PROBLEM TO SOLVE
In the entries below, the lines from the one with "The height and width of the screenshot is (763, 830)." through the one with "Open the GitHub" are to be copied exactly; both ends count.

DATASET ENTRIES
┏━━

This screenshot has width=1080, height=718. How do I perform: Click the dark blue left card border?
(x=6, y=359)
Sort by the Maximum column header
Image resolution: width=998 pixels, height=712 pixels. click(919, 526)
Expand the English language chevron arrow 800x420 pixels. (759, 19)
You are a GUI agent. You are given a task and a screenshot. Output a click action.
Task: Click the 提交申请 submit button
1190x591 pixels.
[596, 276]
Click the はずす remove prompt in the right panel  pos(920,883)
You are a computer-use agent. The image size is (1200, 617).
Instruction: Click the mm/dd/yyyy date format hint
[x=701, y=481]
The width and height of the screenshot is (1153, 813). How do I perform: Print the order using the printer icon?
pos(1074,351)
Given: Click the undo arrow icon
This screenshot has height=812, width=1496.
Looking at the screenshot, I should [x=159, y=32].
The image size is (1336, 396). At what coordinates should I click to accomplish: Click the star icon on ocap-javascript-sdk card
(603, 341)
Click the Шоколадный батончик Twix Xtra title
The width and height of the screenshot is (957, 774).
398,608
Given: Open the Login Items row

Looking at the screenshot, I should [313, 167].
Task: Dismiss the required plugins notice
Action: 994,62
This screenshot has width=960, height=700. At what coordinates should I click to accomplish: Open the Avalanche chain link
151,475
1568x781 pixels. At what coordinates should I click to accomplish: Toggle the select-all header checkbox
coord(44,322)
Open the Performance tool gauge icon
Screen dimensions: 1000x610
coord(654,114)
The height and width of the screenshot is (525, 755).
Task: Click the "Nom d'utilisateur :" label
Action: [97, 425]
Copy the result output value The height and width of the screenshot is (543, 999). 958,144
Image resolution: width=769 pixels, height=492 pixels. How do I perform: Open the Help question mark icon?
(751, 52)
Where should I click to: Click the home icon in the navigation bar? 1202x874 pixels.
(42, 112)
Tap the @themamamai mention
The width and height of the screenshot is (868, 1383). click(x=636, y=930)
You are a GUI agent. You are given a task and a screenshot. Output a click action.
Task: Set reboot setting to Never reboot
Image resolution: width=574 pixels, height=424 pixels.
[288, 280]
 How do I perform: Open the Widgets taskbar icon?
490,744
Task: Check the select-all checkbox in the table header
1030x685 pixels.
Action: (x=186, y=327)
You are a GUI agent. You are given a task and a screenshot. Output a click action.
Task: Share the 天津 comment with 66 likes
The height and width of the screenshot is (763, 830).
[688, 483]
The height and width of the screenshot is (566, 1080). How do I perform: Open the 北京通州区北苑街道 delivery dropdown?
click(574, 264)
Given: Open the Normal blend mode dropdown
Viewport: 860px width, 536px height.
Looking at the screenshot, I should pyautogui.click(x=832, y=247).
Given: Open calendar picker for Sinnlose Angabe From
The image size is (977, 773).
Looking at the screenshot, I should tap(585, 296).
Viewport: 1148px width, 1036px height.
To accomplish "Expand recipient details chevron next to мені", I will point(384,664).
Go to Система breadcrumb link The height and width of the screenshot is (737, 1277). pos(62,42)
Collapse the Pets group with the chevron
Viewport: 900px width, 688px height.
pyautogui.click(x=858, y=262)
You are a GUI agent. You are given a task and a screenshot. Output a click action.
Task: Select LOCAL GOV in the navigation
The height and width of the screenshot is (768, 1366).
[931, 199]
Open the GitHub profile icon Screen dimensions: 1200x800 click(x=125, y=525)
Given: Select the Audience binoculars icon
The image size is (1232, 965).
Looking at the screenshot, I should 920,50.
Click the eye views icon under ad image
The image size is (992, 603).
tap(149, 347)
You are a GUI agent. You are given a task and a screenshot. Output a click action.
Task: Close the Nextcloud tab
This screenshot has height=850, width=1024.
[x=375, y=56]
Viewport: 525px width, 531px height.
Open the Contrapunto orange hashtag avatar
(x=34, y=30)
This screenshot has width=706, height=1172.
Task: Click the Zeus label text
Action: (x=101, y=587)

┗━━

TASK RESPONSE
The height and width of the screenshot is (763, 830).
[688, 483]
The height and width of the screenshot is (566, 1080). How do I perform: Open the 北京通州区北苑街道 delivery dropdown?
click(574, 264)
Given: Open the Normal blend mode dropdown
Viewport: 860px width, 536px height.
Looking at the screenshot, I should pyautogui.click(x=832, y=247).
Given: Open calendar picker for Sinnlose Angabe From
The image size is (977, 773).
Looking at the screenshot, I should tap(585, 296).
Viewport: 1148px width, 1036px height.
To accomplish "Expand recipient details chevron next to мені", I will point(384,664).
Go to Система breadcrumb link The height and width of the screenshot is (737, 1277). pos(62,42)
Collapse the Pets group with the chevron
Viewport: 900px width, 688px height.
pyautogui.click(x=858, y=262)
You are a GUI agent. You are given a task and a screenshot. Output a click action.
Task: Select LOCAL GOV in the navigation
The height and width of the screenshot is (768, 1366).
[931, 199]
Open the GitHub profile icon Screen dimensions: 1200x800 click(x=125, y=525)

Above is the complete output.